[Begin INFORMATION GIVEN]

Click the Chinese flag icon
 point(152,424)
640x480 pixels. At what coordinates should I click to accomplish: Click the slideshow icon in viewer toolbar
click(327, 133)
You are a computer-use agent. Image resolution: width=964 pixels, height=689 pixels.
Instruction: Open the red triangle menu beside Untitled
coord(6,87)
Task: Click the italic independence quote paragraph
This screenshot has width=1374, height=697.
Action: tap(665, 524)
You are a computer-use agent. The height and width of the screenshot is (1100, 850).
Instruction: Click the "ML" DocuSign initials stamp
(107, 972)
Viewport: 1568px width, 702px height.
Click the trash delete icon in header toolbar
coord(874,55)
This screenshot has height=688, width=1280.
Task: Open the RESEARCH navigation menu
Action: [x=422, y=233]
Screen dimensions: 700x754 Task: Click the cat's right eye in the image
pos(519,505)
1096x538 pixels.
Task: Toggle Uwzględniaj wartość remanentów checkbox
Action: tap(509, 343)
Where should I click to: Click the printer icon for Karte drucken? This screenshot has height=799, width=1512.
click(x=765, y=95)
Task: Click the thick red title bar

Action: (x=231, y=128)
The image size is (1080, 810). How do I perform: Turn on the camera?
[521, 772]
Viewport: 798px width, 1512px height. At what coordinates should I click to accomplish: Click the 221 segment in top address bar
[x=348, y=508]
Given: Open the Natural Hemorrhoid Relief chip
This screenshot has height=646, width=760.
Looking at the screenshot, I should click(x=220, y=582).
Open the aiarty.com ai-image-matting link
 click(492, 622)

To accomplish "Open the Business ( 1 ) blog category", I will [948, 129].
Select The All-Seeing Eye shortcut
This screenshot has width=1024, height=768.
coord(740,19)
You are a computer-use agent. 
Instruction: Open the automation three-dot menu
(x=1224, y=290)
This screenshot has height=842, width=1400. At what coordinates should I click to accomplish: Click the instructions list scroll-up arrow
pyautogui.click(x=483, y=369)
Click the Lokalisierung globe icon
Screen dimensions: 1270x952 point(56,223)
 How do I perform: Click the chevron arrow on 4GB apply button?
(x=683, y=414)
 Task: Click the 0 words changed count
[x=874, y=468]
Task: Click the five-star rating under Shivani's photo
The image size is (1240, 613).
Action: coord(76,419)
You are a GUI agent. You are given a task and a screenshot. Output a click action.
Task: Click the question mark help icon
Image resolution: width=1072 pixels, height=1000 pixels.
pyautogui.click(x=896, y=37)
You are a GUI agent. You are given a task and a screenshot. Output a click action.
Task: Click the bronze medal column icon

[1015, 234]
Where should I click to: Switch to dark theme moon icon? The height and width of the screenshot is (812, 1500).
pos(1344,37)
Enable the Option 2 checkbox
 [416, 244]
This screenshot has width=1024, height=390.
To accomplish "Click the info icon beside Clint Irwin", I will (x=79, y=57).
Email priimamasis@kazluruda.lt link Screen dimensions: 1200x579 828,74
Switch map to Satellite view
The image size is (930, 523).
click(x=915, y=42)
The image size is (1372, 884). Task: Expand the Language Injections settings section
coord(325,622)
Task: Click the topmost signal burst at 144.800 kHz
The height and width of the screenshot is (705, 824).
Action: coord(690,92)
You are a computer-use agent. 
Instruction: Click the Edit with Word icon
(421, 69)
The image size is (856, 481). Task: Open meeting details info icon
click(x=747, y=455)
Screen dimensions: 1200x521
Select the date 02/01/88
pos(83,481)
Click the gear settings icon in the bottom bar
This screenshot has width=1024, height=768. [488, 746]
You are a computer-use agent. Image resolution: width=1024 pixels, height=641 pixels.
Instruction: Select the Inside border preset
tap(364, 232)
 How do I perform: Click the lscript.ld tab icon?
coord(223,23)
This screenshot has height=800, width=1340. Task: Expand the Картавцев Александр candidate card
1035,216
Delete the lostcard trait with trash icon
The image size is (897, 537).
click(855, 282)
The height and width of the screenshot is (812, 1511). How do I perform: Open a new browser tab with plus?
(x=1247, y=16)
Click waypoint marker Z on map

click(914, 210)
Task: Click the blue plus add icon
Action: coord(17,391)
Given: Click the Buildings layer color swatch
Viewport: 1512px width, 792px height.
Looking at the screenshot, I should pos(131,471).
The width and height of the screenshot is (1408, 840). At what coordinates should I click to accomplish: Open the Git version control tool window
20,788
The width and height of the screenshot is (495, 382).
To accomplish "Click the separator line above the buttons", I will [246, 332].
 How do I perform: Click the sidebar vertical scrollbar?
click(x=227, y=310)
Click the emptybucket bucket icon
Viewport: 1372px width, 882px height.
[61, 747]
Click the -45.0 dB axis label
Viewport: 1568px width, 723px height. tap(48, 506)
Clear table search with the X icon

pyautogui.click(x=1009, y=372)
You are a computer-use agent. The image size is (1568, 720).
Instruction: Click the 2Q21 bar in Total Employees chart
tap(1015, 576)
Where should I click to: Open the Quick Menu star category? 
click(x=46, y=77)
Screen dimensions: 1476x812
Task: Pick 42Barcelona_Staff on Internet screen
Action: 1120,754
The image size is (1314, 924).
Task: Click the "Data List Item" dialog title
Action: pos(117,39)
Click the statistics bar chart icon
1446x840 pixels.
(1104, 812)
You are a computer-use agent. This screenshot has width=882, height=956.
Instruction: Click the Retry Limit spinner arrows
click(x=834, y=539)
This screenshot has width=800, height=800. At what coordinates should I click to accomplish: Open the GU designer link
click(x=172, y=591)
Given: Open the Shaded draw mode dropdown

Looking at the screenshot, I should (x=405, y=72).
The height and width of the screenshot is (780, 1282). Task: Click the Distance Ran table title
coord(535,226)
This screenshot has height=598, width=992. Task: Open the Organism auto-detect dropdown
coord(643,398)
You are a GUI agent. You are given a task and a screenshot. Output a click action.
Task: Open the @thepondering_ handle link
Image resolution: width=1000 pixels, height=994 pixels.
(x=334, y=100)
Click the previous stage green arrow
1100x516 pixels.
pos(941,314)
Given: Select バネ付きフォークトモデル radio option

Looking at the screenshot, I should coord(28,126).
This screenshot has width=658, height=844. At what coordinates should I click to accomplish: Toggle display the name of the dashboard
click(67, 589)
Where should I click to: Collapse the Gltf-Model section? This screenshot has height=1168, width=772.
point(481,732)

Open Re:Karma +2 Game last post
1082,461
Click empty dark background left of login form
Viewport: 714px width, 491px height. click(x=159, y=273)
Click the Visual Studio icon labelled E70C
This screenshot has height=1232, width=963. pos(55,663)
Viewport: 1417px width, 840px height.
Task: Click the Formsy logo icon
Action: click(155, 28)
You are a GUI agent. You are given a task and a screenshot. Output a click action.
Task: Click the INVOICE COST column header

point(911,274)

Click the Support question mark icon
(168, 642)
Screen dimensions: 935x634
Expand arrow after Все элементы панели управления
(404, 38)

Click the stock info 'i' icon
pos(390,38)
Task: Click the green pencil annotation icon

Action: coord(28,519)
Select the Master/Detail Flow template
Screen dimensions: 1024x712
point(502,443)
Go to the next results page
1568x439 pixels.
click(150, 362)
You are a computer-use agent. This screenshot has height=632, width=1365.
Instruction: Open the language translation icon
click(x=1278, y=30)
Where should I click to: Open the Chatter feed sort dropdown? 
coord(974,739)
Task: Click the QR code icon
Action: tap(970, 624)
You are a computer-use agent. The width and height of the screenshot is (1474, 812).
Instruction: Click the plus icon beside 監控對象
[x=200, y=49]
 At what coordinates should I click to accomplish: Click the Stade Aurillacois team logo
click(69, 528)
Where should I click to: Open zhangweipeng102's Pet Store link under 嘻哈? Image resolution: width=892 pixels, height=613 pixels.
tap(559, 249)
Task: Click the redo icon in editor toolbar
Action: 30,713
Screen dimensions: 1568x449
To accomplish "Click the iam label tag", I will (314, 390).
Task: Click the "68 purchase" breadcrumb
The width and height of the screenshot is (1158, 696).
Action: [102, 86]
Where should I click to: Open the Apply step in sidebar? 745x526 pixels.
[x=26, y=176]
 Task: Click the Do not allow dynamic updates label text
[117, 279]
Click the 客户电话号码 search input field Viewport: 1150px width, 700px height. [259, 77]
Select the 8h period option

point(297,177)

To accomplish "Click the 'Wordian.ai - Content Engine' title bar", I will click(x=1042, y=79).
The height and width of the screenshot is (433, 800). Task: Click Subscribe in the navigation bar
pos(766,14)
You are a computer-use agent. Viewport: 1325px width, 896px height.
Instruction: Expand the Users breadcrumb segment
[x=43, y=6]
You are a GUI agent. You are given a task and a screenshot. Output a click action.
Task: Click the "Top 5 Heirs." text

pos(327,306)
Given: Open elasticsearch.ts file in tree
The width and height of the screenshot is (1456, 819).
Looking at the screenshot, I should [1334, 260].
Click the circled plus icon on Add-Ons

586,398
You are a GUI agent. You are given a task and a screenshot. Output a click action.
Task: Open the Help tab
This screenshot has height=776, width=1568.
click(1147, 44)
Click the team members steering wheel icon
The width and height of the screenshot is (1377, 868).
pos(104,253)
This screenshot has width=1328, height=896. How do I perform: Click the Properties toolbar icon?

[End INFORMATION GIVEN]

### WHAT IS REQUIRED
Copy the lines above word for word, starting at the first line and ending at the line that contains "coord(6,87)".

### RESPONSE FOR THIS EXERCISE
Click the Chinese flag icon
 point(152,424)
640x480 pixels. At what coordinates should I click to accomplish: Click the slideshow icon in viewer toolbar
click(327, 133)
You are a computer-use agent. Image resolution: width=964 pixels, height=689 pixels.
Instruction: Open the red triangle menu beside Untitled
coord(6,87)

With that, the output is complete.